_ABOUT THIS TASK_
Which lines in the listing below contain the word "will"? Copy each one.

_PROVIDED RECORDS_
◆ ◆ ◆ ◆ ◆ ◆ ◆
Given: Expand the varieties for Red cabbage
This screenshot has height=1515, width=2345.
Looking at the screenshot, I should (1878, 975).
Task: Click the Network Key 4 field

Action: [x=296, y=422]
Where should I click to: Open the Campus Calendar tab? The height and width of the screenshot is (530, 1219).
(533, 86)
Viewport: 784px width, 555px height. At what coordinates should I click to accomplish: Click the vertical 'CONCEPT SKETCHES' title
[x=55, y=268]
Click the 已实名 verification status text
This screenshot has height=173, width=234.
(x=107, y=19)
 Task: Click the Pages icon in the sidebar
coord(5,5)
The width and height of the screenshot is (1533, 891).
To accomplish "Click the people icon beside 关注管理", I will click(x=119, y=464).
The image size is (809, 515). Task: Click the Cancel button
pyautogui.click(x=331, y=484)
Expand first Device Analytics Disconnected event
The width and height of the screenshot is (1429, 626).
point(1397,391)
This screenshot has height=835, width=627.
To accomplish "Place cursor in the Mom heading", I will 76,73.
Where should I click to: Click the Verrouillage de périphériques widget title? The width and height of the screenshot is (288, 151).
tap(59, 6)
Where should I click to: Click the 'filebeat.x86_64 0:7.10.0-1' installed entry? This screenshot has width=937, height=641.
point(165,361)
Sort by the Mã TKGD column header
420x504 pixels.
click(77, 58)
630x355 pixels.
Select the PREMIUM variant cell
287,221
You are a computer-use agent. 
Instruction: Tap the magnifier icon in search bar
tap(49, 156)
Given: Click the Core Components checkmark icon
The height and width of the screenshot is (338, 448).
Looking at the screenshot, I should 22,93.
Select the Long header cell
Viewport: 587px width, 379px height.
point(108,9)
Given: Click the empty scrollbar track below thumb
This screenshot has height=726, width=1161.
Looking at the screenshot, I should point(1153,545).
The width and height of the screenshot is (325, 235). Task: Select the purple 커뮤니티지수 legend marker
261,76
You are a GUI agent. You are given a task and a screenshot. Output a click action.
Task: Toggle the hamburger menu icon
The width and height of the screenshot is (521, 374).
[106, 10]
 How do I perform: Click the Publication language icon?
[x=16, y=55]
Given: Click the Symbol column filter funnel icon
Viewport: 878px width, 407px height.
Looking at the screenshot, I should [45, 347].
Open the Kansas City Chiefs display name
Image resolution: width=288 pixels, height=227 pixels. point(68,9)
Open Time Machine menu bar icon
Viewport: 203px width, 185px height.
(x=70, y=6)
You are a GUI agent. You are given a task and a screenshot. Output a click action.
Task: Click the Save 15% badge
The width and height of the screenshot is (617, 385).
◆ ◆ ◆ ◆ ◆ ◆ ◆
_EXPECTED ANSWER_
To accomplish "Click the people icon beside 关注管理", I will click(x=119, y=464).
To accomplish "Place cursor in the Mom heading", I will 76,73.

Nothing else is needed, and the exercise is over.